Why all eyes should be on the baby who survived our abortion laws
Opinion: ‘The barely concealed logic of the pro-choice commentariat is as ugly as it gets’
‘It’s not just children, born and unborn, who are deliberately omitted from the pro-choice narrative.’ Photograph: Getty Images
Some children should neither be seen nor heard. Nor even acknowledged, it seems. This week abortion advocates have done their best to ignore a little inconvenient truth – a small baby who survived our abortion law and who is still struggling for life in one of our hospitals. This baby’s very existence shines a light on the inhumane reality of abortion. But abortion advocates just look the other way.
The barely concealed logic of the pro-choice commentariat is as ugly as it gets: it is unjust and wrong for the baby to be alive now – the baby should have been killed weeks ago. This baby is an affront to reproductive rights and is the personification of a wrongful birth. The logic is chilling yet inevitable for those who support legal abortion. The only way to avoid facing up to it is to suppress acknowledgment of the child’s existence.
This is exactly what various journalists and Labour Party politicians have done over the past few days. The baby is a reminder to all who would listen that abortion is not a moral abstraction. It is a matter of deliberately destroying a small human life in the name of “choice” or, even more absurdly, “equality”.
The baby was one obstetrician’s assessment away from being aborted. The baby only just survived the Protection of Life During Pregnancy Act but, because delivered so obscenely early, still struggles for life and could face lifelong disability. For what purpose? For the baseless reason that the ending of his mother’s pregnancy is a form of psychiatric “treatment” for her threatened suicide. Nobody, mother or baby, is served by the perpetuation of this medical myth. The woman at the centre of this latest tragic case is deserving of every possible welcome, warmth and support but it does a grave disservice to her and to every other woman in the country for pro-choice advocates to claim abortion is a treatment for suicidal feelings when they know it is not.
It’s not just children, born and unborn, who are deliberately omitted from the pro-choice narrative. Women victims of abortion are too. Not all tragedies involving pregnant women are treated equally by the media. There is a hierarchy: those that can be used to advance the abortion agenda are at the top and are given vastly greater coverage. Controversies that do not reflect well on the abortion industry are either ignored or downplayed.

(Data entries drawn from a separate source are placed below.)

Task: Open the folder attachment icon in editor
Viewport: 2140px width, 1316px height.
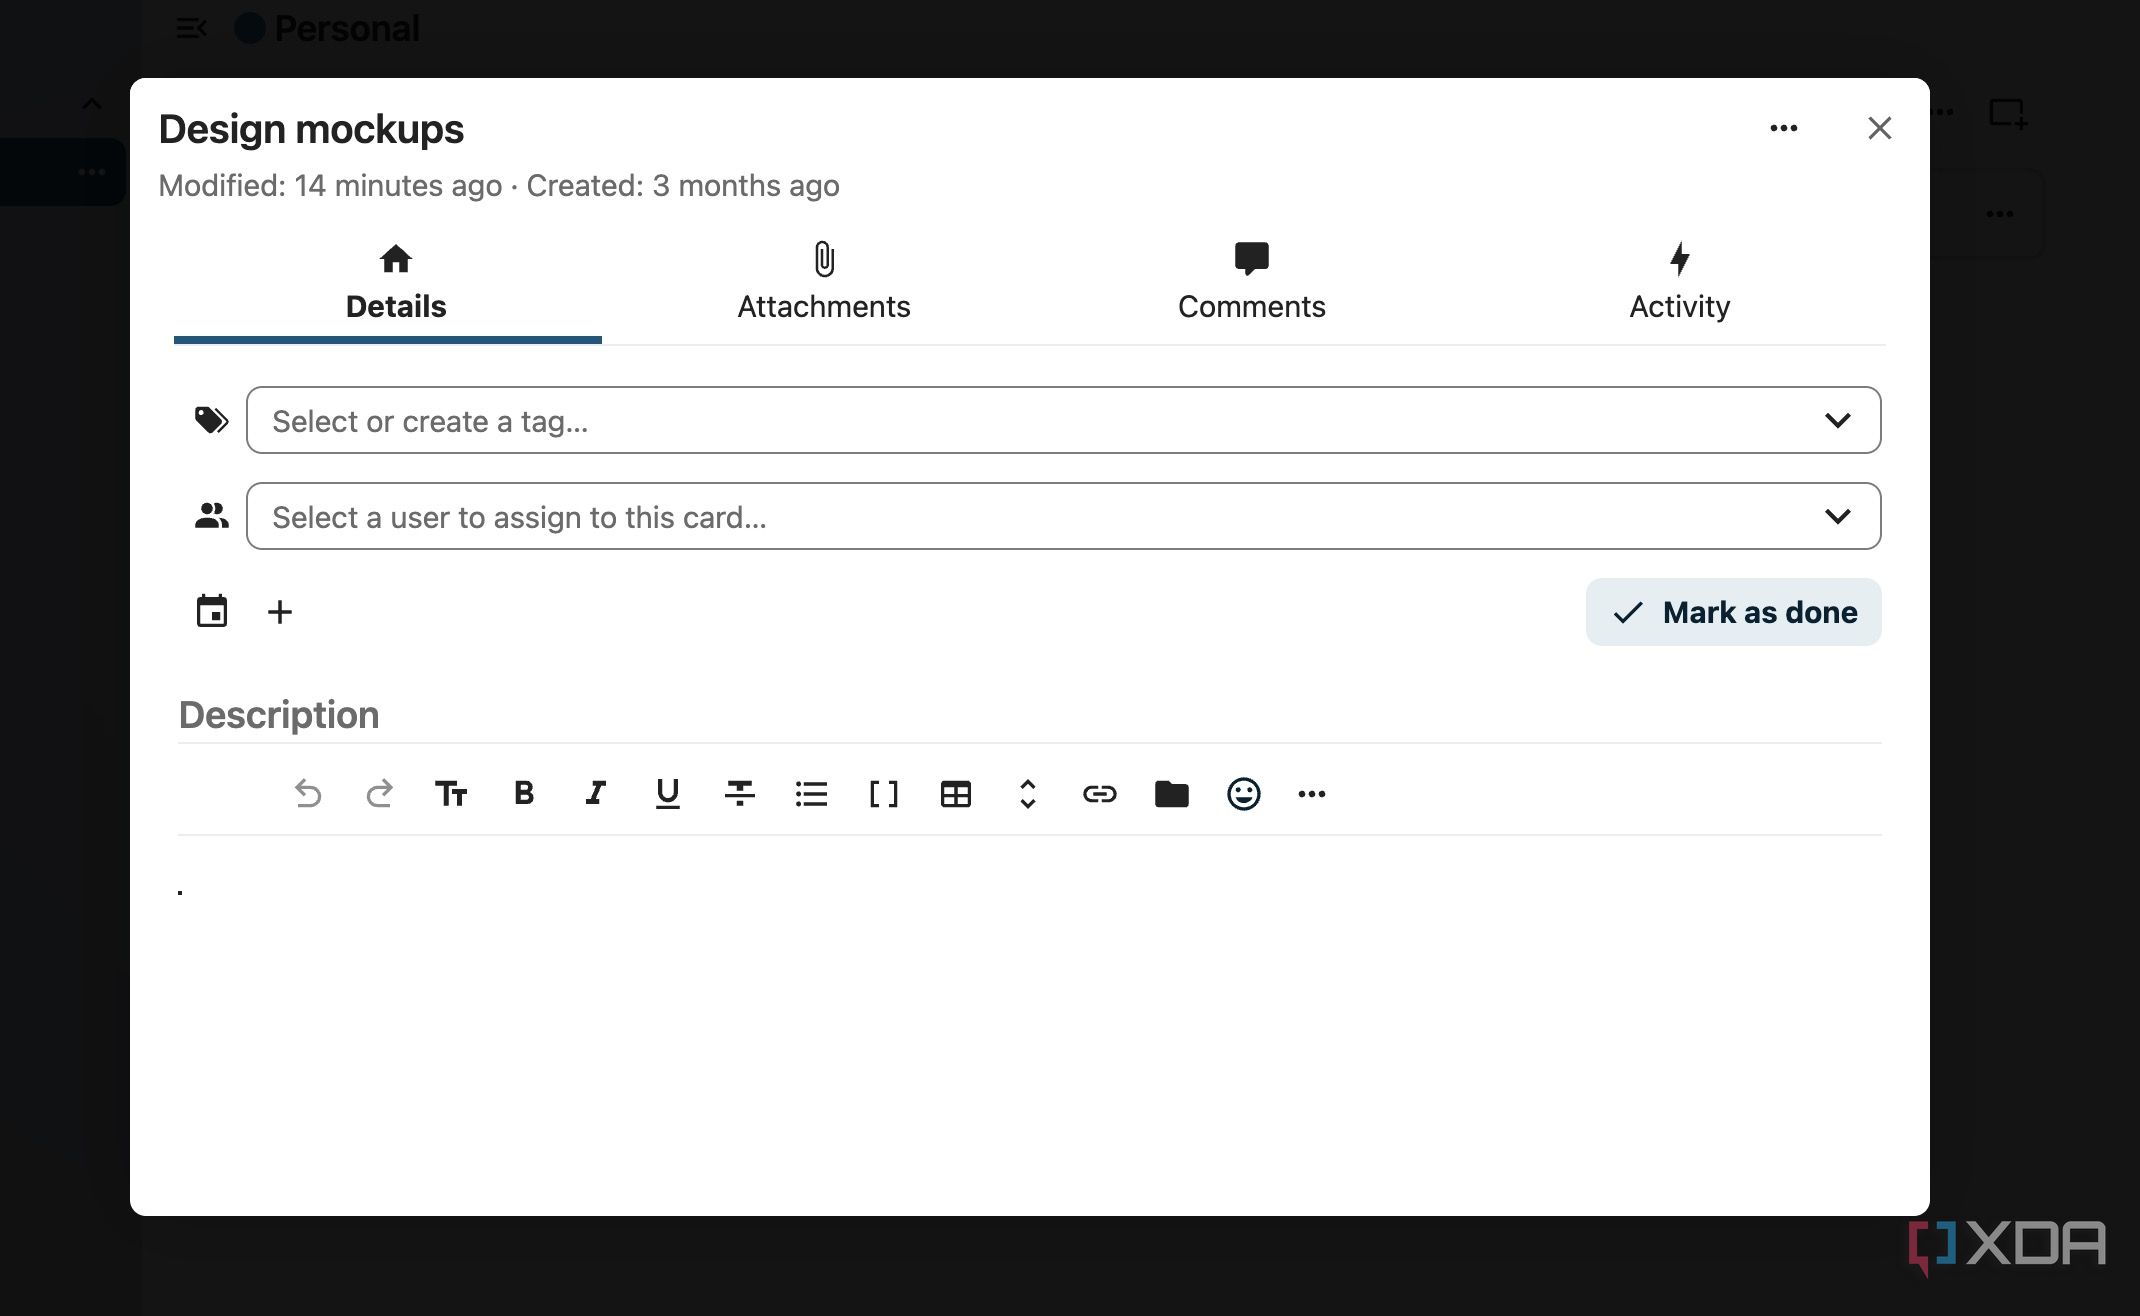Action: pos(1172,794)
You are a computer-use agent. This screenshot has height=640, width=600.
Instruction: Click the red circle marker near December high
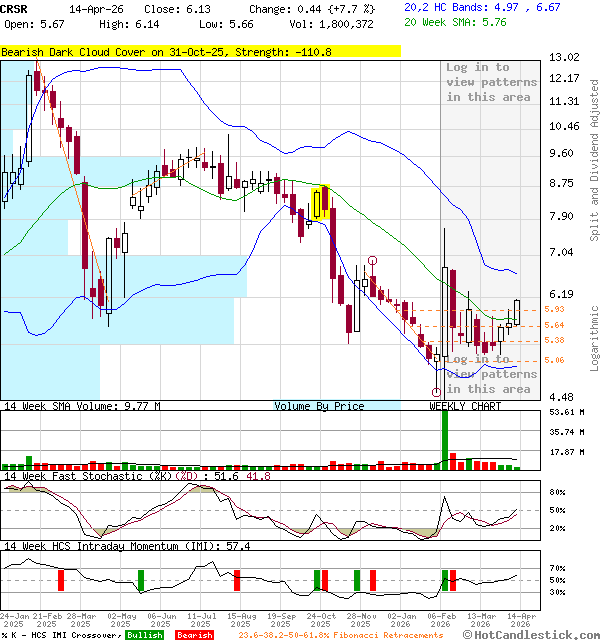coord(372,260)
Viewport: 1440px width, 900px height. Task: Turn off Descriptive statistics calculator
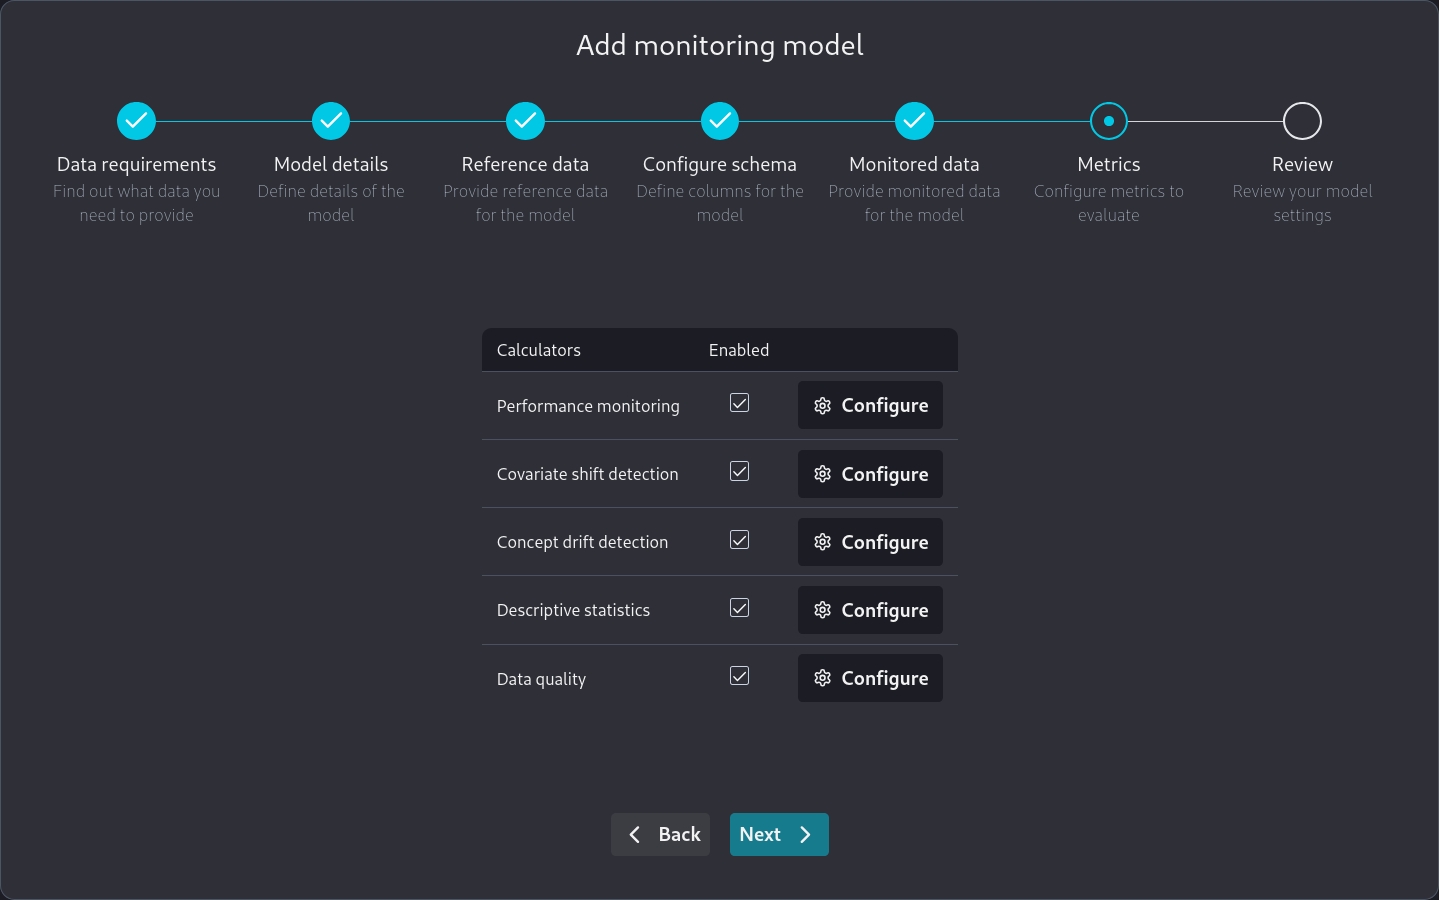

How many people reading this will have heard about the death of a woman from Ireland in the back of a London taxi after an abortion in 2012, a woman who had no life-threatening condition prior to the abortion? Or how many recall hearing about the case of a UK abortionist being struck off the medical register in 2011 for very nearly killing an Irish woman while aborting her child?
And where was the media’s interest in all things abortion when it was revealed that in one year alone 66 infants who survived NHS abortions in the UK were left to die, with one living for 10 hours while hospital staff deliberately ignored the baby’s struggle for life?
Matter of reflex
The truth is that these stories are largely hidden from the public. Other stories are framed from a pro-choice perspective as a matter of reflex: the Savita Halappanavar tragedy broke as a clear cut indictment of our abortion prohibition but, after various expert reports into the case were concluded, emerged as primarily a case of sepsis mismanagement.
The wilful denial of the baby’s life and suffering in the current controversy is a sign that deep down abortion proponents are uncomfortable about the reality of what they want legalised. They sanitise that reality for themselves and conspire to construct an alternative narrative: church versus State, liberalism versus conservatism, man versus woman. Whatever, so long as the child is hidden from view or at least dehumanised.
But the child cannot be fully hidden. This is the same person now as when delivered at 25 weeks and before that again. This is a baby, not a “rapist’s baby”, and is entitled to our respect and protection as much as anyone else. That is what fundamental human equality means.
Fundamental human equality is the principle upon which article 40.3.3 of our Constitution stands. Thanks in significant part to our constitutional protection of the unborn child the Irish abortion rate is far lower than Britain’s. Literally thousands of Irish people are alive today due to the protection article 40.3.3 offered them, whether directly or indirectly, during their earliest and most vulnerable stage in life. You might even know such a person. You certainly know of one baby who was almost aborted.